2014-11-09 14:01:37 来源: 作者: 【大中小】浏览:280次评论:0条

Cefotetan for Injection

Rx only

For Intravenous or Intramuscular Use

Cefotetan for Injection, as cefotetan disodium, is a sterile, semisynthetic, broad-spectrum, beta-lactamase resistant, cephalosporin (cephamycin) antibiotic for parenteral administration. It is the disodium salt of [6 R -(6α,7α)]-7-[[[4-(2-amino-1-carboxy-2-oxoethylidene)-1,3-dithietan-2-yl]carbonyl]amino]-7-methoxy-3-[[(1-methyl-1 H -tetrazol-5-yl)thio]methyl]-8-oxo-5-thia-1-azabicyclo[4.2.0]oct-2-ene-2-carboxylic acid. Structural Formula:

Cefotetan for Injection is supplied in vials containing 80 mg (3.5 mEq) of sodium per gram of cefotetan activity. It is a white to pale yellow powder which is very soluble in water. Reconstituted solutions of cefotetan for injection are intended for intravenous and intramuscular administration. The solution varies from colorless to yellow depending on the concentration. The pH of freshly reconstituted solutions is usually between 4.5 to 6.5.

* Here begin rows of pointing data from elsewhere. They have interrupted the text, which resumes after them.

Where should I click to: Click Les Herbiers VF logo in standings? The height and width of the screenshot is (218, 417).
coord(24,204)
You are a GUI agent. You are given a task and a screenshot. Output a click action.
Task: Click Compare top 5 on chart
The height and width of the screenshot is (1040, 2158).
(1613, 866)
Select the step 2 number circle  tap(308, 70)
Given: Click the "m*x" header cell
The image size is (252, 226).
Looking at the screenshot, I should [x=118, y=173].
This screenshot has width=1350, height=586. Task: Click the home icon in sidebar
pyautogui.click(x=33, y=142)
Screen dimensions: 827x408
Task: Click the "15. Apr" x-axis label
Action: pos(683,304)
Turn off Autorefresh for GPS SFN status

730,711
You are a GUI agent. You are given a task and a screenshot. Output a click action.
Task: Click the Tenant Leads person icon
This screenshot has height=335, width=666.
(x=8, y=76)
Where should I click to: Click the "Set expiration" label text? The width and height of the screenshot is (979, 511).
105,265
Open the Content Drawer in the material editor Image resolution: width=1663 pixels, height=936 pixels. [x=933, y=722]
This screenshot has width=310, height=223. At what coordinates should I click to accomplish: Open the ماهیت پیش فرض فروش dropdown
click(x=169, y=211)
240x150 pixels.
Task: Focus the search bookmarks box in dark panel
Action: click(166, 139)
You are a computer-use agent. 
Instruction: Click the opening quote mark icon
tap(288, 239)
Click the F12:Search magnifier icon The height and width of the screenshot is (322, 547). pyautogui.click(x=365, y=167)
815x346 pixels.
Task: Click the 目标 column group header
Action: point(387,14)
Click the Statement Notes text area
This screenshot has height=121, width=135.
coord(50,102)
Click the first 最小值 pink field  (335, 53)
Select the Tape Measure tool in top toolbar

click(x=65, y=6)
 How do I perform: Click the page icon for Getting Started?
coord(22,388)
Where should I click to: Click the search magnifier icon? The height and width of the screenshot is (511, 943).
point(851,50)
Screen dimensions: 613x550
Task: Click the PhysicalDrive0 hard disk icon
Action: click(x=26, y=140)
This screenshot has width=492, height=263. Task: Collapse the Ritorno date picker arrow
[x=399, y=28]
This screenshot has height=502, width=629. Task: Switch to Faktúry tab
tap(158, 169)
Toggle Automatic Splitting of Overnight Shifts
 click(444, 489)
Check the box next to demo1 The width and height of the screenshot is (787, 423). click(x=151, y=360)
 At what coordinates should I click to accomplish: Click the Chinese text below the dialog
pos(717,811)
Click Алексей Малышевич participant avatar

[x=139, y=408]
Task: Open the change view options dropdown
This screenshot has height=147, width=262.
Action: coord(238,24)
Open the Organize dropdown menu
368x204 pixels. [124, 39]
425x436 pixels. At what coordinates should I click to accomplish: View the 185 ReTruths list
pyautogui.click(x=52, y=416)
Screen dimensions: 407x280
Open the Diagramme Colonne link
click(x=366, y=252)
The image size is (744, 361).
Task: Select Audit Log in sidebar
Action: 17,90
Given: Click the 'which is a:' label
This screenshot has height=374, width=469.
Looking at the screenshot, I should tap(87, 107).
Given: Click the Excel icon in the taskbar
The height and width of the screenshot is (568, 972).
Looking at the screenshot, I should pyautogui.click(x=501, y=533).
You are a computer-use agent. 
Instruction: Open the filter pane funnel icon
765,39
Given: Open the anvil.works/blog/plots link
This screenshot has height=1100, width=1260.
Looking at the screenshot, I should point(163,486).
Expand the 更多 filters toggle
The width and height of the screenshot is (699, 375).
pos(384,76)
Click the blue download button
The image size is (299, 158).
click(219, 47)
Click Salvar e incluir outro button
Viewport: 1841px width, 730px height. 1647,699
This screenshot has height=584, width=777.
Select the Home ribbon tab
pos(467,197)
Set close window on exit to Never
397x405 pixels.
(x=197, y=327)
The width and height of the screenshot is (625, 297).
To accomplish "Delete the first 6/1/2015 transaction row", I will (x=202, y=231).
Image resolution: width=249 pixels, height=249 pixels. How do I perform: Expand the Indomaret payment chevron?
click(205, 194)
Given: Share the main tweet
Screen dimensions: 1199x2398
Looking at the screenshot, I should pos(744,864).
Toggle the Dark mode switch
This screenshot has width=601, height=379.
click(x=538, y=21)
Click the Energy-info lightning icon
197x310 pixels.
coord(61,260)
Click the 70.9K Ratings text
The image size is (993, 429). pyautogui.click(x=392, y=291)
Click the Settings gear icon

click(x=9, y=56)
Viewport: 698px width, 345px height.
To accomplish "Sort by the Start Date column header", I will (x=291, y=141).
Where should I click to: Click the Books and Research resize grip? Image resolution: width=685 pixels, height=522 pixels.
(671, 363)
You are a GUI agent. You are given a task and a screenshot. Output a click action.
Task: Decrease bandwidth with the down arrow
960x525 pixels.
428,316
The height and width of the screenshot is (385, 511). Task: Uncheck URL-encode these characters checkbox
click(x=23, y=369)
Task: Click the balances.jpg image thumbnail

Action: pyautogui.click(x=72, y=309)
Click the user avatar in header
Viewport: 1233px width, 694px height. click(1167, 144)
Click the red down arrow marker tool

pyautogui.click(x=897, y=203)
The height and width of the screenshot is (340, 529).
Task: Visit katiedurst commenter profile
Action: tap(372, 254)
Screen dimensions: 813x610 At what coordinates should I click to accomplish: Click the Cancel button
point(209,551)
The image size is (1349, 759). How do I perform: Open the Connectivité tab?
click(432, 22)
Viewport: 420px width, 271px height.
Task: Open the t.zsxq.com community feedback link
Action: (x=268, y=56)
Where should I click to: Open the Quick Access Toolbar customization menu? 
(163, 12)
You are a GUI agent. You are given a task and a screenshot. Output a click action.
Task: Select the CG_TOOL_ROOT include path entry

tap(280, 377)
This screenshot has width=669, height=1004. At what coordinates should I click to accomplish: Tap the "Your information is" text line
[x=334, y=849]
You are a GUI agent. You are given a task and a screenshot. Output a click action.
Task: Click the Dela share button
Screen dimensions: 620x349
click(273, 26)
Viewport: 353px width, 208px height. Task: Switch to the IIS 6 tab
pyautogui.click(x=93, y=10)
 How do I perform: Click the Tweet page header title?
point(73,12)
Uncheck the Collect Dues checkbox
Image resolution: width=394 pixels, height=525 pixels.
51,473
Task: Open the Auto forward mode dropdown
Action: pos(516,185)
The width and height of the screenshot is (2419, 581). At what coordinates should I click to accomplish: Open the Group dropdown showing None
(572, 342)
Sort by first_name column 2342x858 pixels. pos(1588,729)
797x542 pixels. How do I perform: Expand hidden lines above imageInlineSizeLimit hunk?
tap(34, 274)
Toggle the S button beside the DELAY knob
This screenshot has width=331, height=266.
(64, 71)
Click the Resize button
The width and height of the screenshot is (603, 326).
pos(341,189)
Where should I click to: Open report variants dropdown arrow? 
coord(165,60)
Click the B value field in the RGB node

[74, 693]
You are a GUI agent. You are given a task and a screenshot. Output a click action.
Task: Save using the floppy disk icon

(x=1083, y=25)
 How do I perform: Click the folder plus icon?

Cefotetan for Injection is available in two vial strengths. Each 1 gram vial contains cefotetan disodium equivalent to 1 gram cefotetan activity. Each 2 gram vial contains cefotetan disodium equivalent to 2 grams cefotetan activity.

USP water test pending.

High plasma levels of cefotetan are attained after intravenous and intramuscular administration of single doses to normal volunteers.

The plasma elimination half-life of cefotetan is 3 to 4.6 hours after either intravenous or intramuscular administration.

Repeated administration of cefotetan does not result in accumulation of the drug in normal subjects.

Cefotetan is 88% plasma protein bound.

No active metabolites of cefotetan have been detected; however, small amounts (less than 7%) of cefotetan in plasma and urine may be converted to its tautomer, which has antimicrobial activity similar to the parent drug.

In normal patients, from 51% to 81% of an administered dose of cefotetan is excreted unchanged by the kidneys over a 24 hour period, which results in high and prolonged urinary concentrations. Following intravenous doses of 1 gram and 2 grams, urinary concentrations are highest during the first hour and reach concentrations of approximately 1700 and 3500 mcg/mL, respectively.

In volunteers with reduced renal function, the plasma half-life of cefotetan is prolonged. The mean terminal half-life increases with declining renal function, from approximately 4 hours in volunteers with normal renal function to about 10 hours in those with moderate renal impairment. There is a linear correlation between the systemic clearance of cefotetan and creatinine clearance. When renal function is impaired, a reduced dosing schedule based on creatinine clearance must be used (see DOSAGE AND ADMINISTRATION ).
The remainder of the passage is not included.